DOCUMENT TEXT START

State of War
- Book cover for Ninotchka Rosca's State of War.
- Author: Ninotchka Rosca
- Language: English
- Genre: Fiction
- Publisher: 1988 ed - W.W. Norton 1990 ed - Simon & Schuster
- Publication date: 1988
- Publication place: United States
- Media type: Print
- Pages: 382
- ISBN: 0-393-02544-6
- Followed by: Twice Blessed

= State of War (novel) =

Book by Ninotchka Rosca

State of War, also known as State of War: A Novel, is the first novel written in 1988 by American Book Award recipient and Filipino author Ninotchka Rosca. It was described as a political novel that recreated the diverse culture of the Philippines through the presentation of an allegorical Philippine history.

==Characters==
The main characters of this work of fiction by Rosca are Eliza Hansen, Adrian Banyaga, Anna Villaverde, and Colonel Amor. The three youths – Hansen, Banyaga, and Villaverde – represented three “faces of Manila”. Hansen is a vendor of "special favors" catering to politicians. Banyaga is a son of a prominent and well-connected family. Villaverde was a dissident who had recently been tortured. The ancestry of the three is a mixture of ethnic Filipino, Malaysian, Chinese and Caucasian origins. Hansen was also playing the role of "matchmaker" between Banyaga and Villaverde Colonel Amor is Villaverde's interrogator, the lover and admirer of Hansen, and the seeker of Banyaga's political connections.

==Plot==
Hansen, Banyaga, and Villaverde went to an island known as the Island of K in the Philippines to participate in a festival. Villaverde got in touch with radicals planning to activate explosives during the festival in order to assassinate The Commander, a name used as an indirect reference to Ferdinand Marcos. The assassination attempt that would end Marcos's presidency and dictatorship failed.

==Author==

Ninotchka Rosca (born in the Philippines in 1946) is a Filipina feminist, author, journalist and human rights activist. Ninotchka Rosca is described as, "one of the major players in the saga of Filipina American writers". During the political instability during Ferdinand Marcos's rule, she was arrested and held at a detention center for six months. She then spent sometime in exile in America. Much of her work is taken from her experiences during her imprisonment. Her short stories have been included in several collections including, the 1986 Best 100 Short Stories in the U.S. compiled by Raymond Carver and the Missouri Review Anthology. Her 1993 book Twice Blessed won the American Book Award.

DOCUMENT TEXT END

- YOUR TASK
Reproduce the State of War article starting with "Book by Ninotchka" and going on through "allegorical Philippine history.", substituting "historical novel" for "political novel".

ENTRIES SHOWN START

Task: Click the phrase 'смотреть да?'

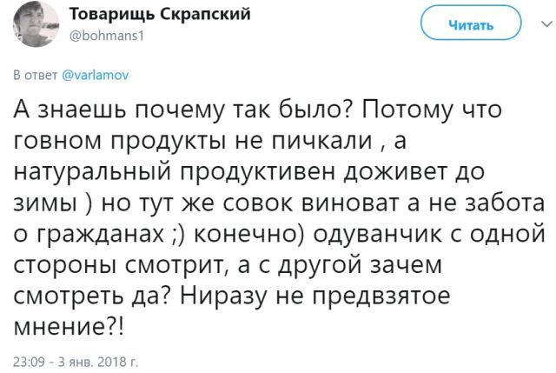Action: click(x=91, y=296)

ENTRIES SHOWN END
ENTRIES SHOWN START

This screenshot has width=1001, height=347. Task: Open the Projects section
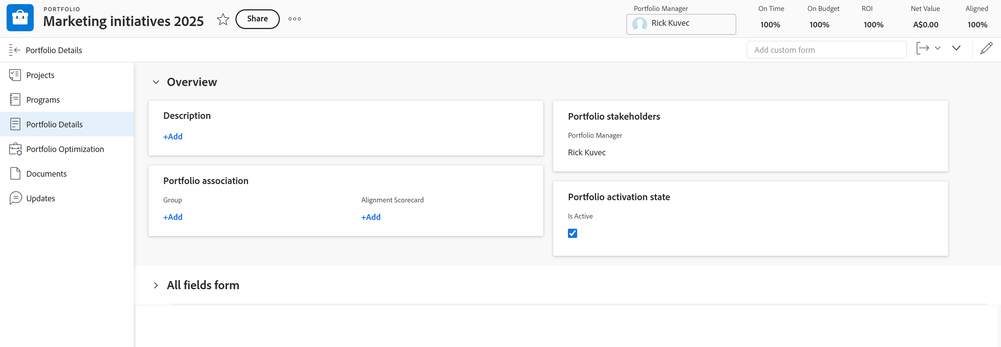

ENTRIES SHOWN END
ENTRIES SHOWN START

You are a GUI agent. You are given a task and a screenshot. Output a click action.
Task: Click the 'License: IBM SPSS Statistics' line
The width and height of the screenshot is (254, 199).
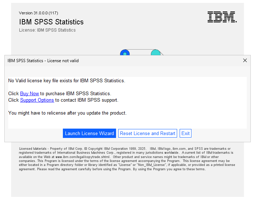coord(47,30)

ENTRIES SHOWN END

- SOLVED EXERCISE
Book by Ninotchka Rosca

State of War, also known as State of War: A Novel, is the first novel written in 1988 by American Book Award recipient and Filipino author Ninotchka Rosca. It was described as a historical novel that recreated the diverse culture of the Philippines through the presentation of an allegorical Philippine history.